2.      Bangsa Babylonia
Bangsa Sumeria ditaklukkan oleh tetangganya, yaitu bangsa Semit yang tinggal di utaranya pada Tahun 2300 sebelum Masehi. Bangsa Semit itu mungkin dekat hubungannya dengan bangsa Sumeria. Mereka itu merupakan nenek moyang bangsa Yahudi dan Arab. Raja Semit yang menaklukkan Sumeria bernama Sargon Agung. Wilayah kekuasaannya meliputi wilayah Sumeria dan Akkadia (Mesopotamia). Ibu kotanya Agade (Akkad). Raja yang kemudian. Ur-Nammu (2113-2096 SM), memerintah kerajaan yang besar. Untuk menunjukkan kekuasaannya ia membangun Ziggurat yang sangat besar. Bangunan itu didirikan di atas bukit. Ada tiga tangga untuk naik ke puncaknya, masing-masing terdiri seratus anak tangga. Daerah Sumeria terpecah menjadi satuan-satuan kecil yang saling berperang. Menjelang tahun 2200 sebelum Masehi. Salah satu kota yang menjadi pusat kebudayaan adalah kota Babilon (Babil). Menurut para ahli, nama Babilonia berasal dan kata babila. Kata itu menurut ahli etimologi (ilmu yang mempelajari asal kata), berasal dan kata babilu yang berarti gerbang menuju Tuhan.[11]
3.      Bangsa Ibrani
Orang-orang Yahudi, dari sisi geografis, merupakan tetangga dekat orang-orang Arab dan dari sisi ras merupakan saudara terdekat mereka. Gambaran bahwa orang Ibrani berasal dari gurun banyak diungkap dalam Perjanjian Lama. Bahasa Ibrani dan Arab, seperti yang telah kita ketehui bersama, berasal dari rumpun bahasa yang sama, rumpun semit. Beberapa nama Ibrani yang disebutkan dalam Perjanjian Lama berasal dari bahasa Arab, misalnya nama hampir semua anak Ekau (Kitab Kejadian) 36: 10-14; I bab I: 35-37). Orang Arab selatan tidak akan terlalu sulit memahami ayat pertama Kitab Kejadian yang berbahasa Ibrani. Penelitian modern memperlihatkan bahwa kesederhanaan agama Ibrani mencerminkan karakteristik gurun yang menjadi tempat kelahirannya.[12]


[1] Fadil SJ, Pasang Surut Peradaban Islam dalam Lintasan Sejarah, (Malang:UIN-Malang Press, 2008) h 43 dan 46.
[2] Philip K. Hitti, History of The Arab,(Jakarta: Serambi Ilmu Semesta, 2013) h 55.
[3] Fadil SJ, Pasang Surut Peradaban Islam dalam Lintasan Sejarah, (Malang:UIN-Malang Press, 2008) h 46-47.
[4]  Fadil SJ, Pasang Surut Peradaban Islam dalam Lintasan Sejarah, (Malang:UIN-Malang Press, 2008) h 61-64.

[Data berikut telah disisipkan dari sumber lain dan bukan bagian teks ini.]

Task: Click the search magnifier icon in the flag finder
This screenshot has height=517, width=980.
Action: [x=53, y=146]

[5] M. Darwin R. Sejarah Peradaban dan Kebudayaan Islam,(Metro, 2013) h 44-45.
[6] Fadil SJ, Pasang Surut Peradaban Islam dalam Lintasan Sejarah, (Malang:UIN-Malang Press, 2008) h 64-65.

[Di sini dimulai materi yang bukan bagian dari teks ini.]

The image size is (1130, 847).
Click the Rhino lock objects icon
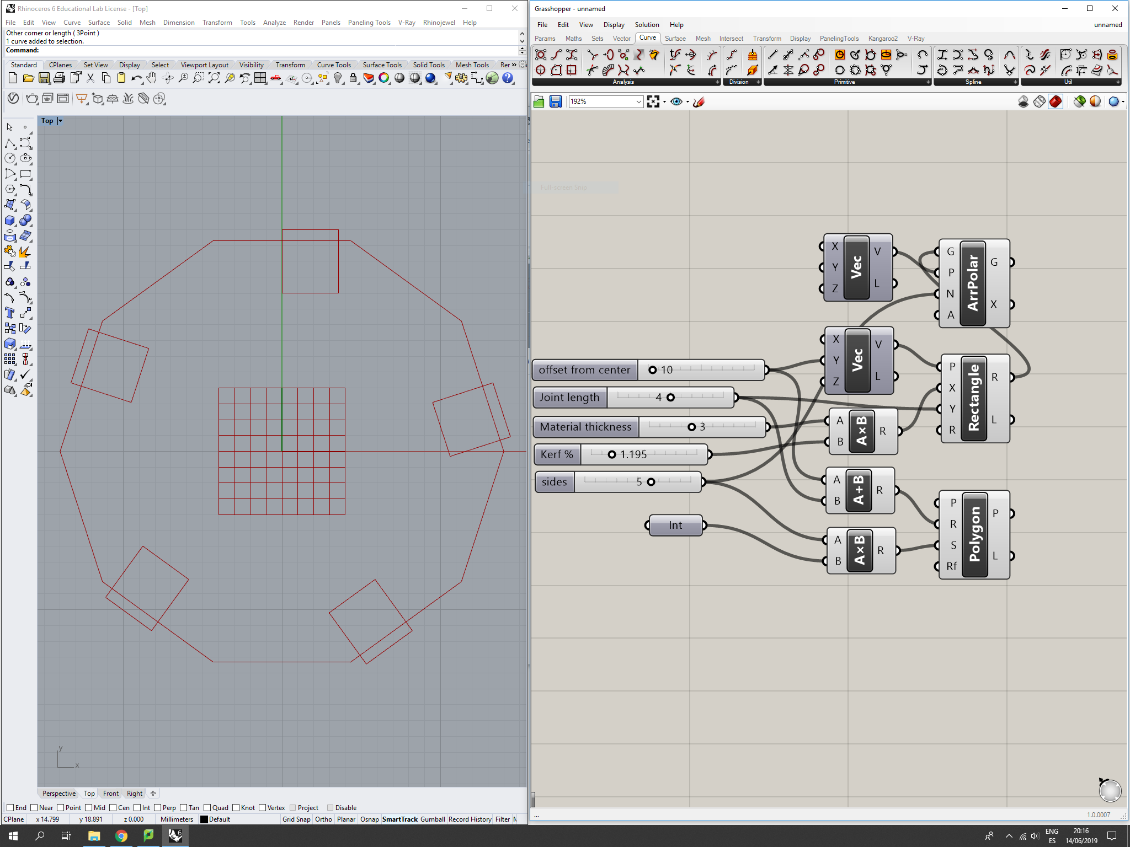353,78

[7] M. Darwin R. Sejarah Peradaban dan Kebudayaan Islam,(Metro, 2013) h 45-46.
[8] M. Darwin R. Sejarah Peradaban dan Kebudayaan Islam,(Metro, 2013) h 36-37.
[9] Fadil SJ, Pasang Surut Peradaban Islam dalam Lintasan Sejarah, (Malang:UIN-Malang Press, 2008) h 82-83.
[10] Ibid. h 46.
[11] Wurjantoro, Edhi. 1996. Sejarah Nasional Indonesia dan Umum untuk SMU Kelas 1. Depdikbud.
[12] Philip K. Hitti, History of The Arab,(Jakarta: Serambi Ilmu Semesta, 2013) h 49.